Conocí
a mi vecino Raimundo antes incluso de que lo fuera.
Entré
en su casa llamada por un “Se Vende”. Me la mostró entusiasmado. El tamaño, sus
tres dormitorios, la zona (“…en la que no se oyen las ambulancias, se lo puedo jurar…”),
todo coincidía con la vivienda que mi hermana, que era la que había descubierto
el cartel al pasar, y yo estábamos buscando.
- Le
prometo que es un barrio tranquilo –prosiguió Raimundo haciéndonos el artículo-
tanto que nosotros vendemos este piso porque necesitamos una casa más grande
pues mi suegra se viene a vivir con nosotros, pero nos mudamos ahí atrás.
Seguíamos
alegremente su cháchara. El hombre era muy simpático.
Nos
pidió que esperáramos un momento y al rato volvió con unos planos entre las
manos. Los extendió sobre la mesa del comedor y allí nos mostró los pisos que
estaban construyendo justo en el bloque de al lado.
Nos
despedimos diciéndole que su piso era bonito pero que el precio era quizá un
poco alto para lo que estábamos dispuestas a pagar.
Al
salir de allí, mi hermana, que para estas cosas siempre ha tenido mucha más
vista que yo, me sugirió que fuéramos a ver los pisos nuevos, los que el mismo
Raimundo nos había mostrado. Terminamos comprando uno de tamaño mediano, algo
más pequeño que el de Raimundo, y de esta manera fue como mi vecino se
convirtió en mi vecino.
Pero
no vendría a contar hoy yo esto si la historia se hubiese quedado en esta
anécdota.
La
zona en la que yo vivo, que veinte años más tarde ya no es tan tranquila, vive
en torno al Hospital Ramón y Cajal.
Como
es habitual, alrededor de los hospitales es muy difícil encontrar aparcamiento,
sobre todo en las horas centrales del día, y esta dificultad se ha convertido
para un puñado de inmigrantes subsaharianos en su modo de subsistir.
Cada
hombre tiene asignado un trozo de calle, o un puesto libre entre dos coches, a
veces dos comparten un hueco. Corren arriba y abajo, disputan un cacho de
acera, luchan la moneda de euro que, se supone, les dará el conductor al
terminar de aparcar.
La
vida de estos hombres, a los que imagino durmiendo en el suelo de veinte en
veinte, es muy dura. Están ahí desde las seis de la mañana, cuando empiezan a
llegar los primeros coches, y no se van hasta el cierre de visitas al hospital.

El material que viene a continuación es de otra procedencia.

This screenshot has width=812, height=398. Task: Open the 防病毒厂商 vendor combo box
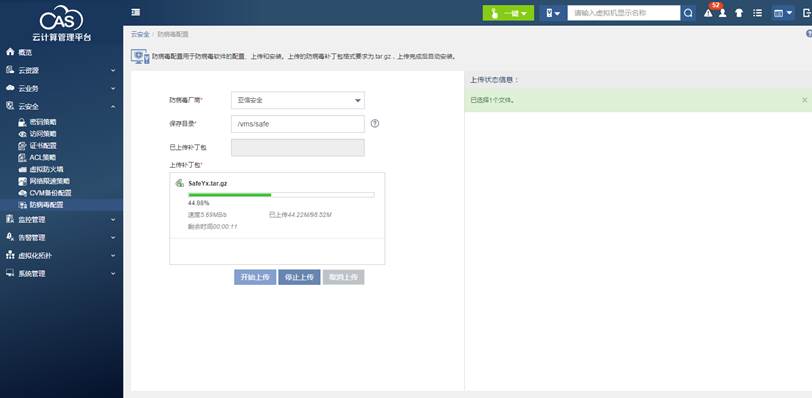point(298,100)
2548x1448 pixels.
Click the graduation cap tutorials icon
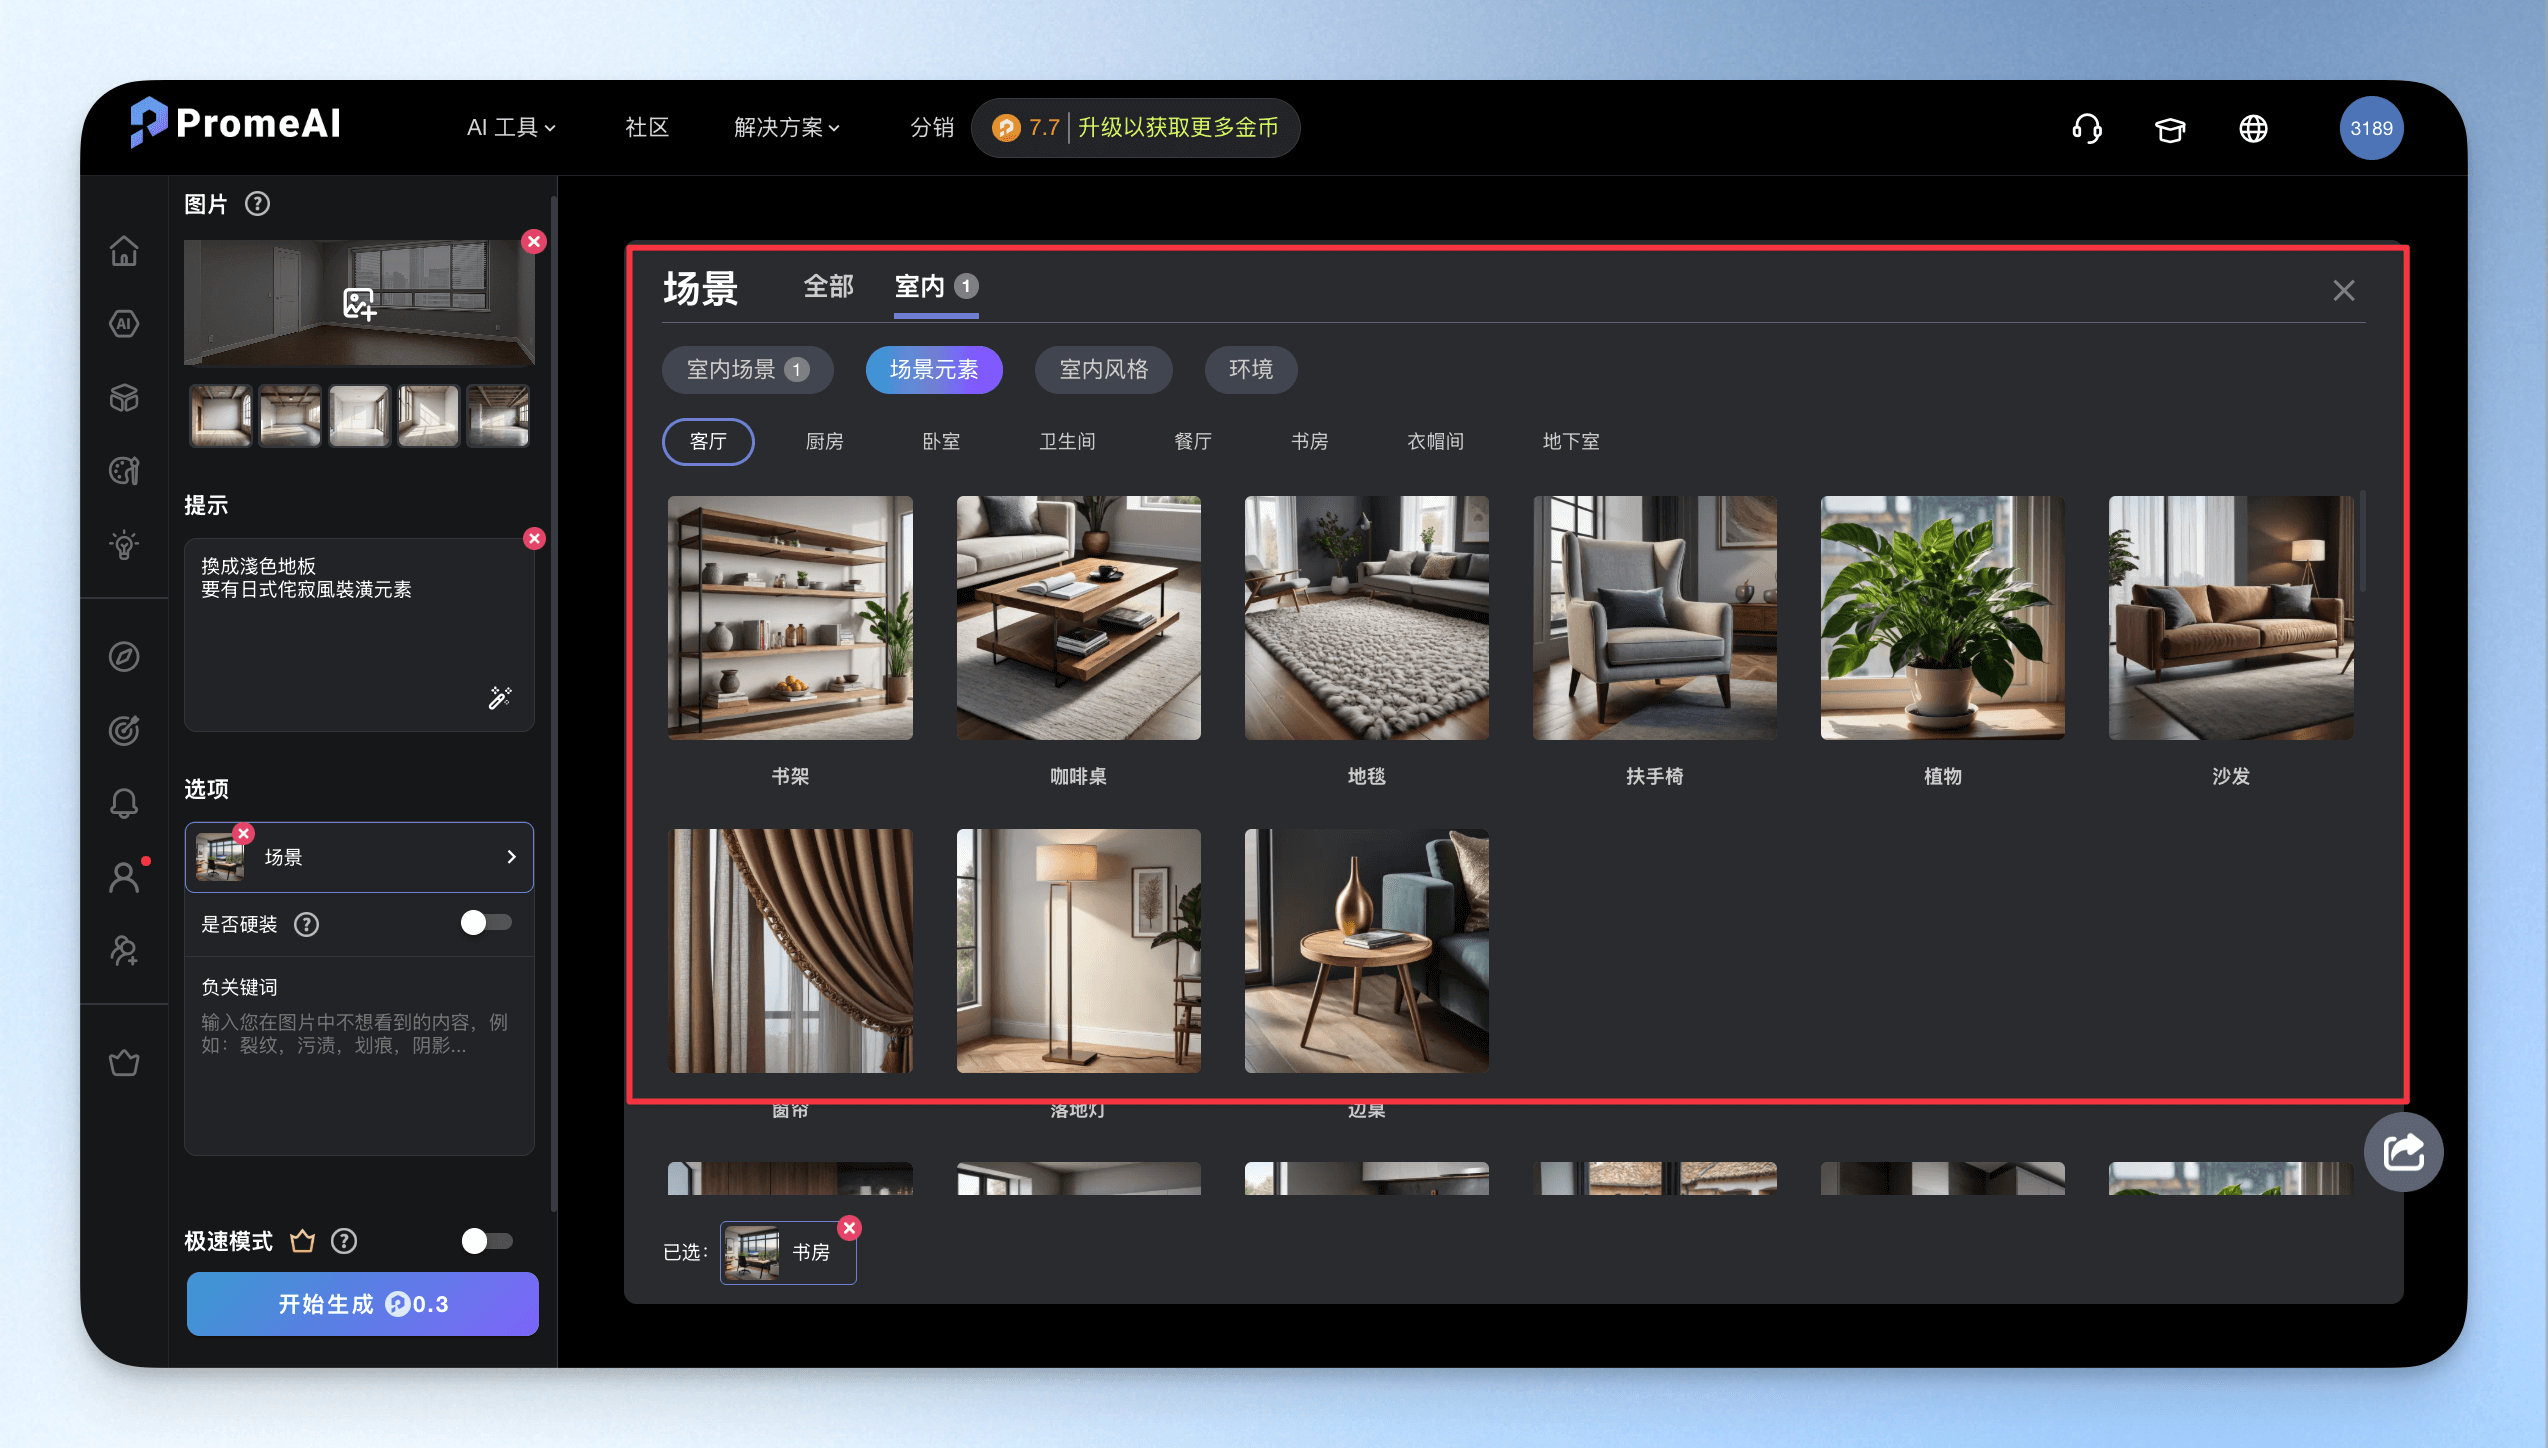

Frío bajo cero estos días, calor de cuarenta en el verano.
Pero,
al menos los de mi calle, tienen un rey mago. Todos los días Raimundo les baja
pan, fiambre, una pieza fruta. Todos los días, mi vecino les proporciona un
algo para superar la vida de la calle.
Médico
jubilado, esposo y padre cariñoso, abuelo tierno de una niña adoptada en África, Raimundo es capaz de llamar a estos hombres por su nombre.
Ayer,
regresando de darle un paseo a mi perrita, Raimundo y su mujer me adelantaron
cargados de bolsas de supermercado. Al cruzar el patio que forman los
edificios, pude ver cómo mi vecino reía abrazado a cuatro de ellos.
¿Cómo
podrían mis palabras describir la imagen?
Creo
que en lo que primero que pensé fue en la Navidad. En esta época en la que
todos pretendemos ser mejores, más generosos y alegres y cariñosos.
Pero
no, aún no es Navidad, y sin embargo él hace que lo parezca, porque cada uno de
los días del año mi vecino Raimundo se viste de Rey Mago.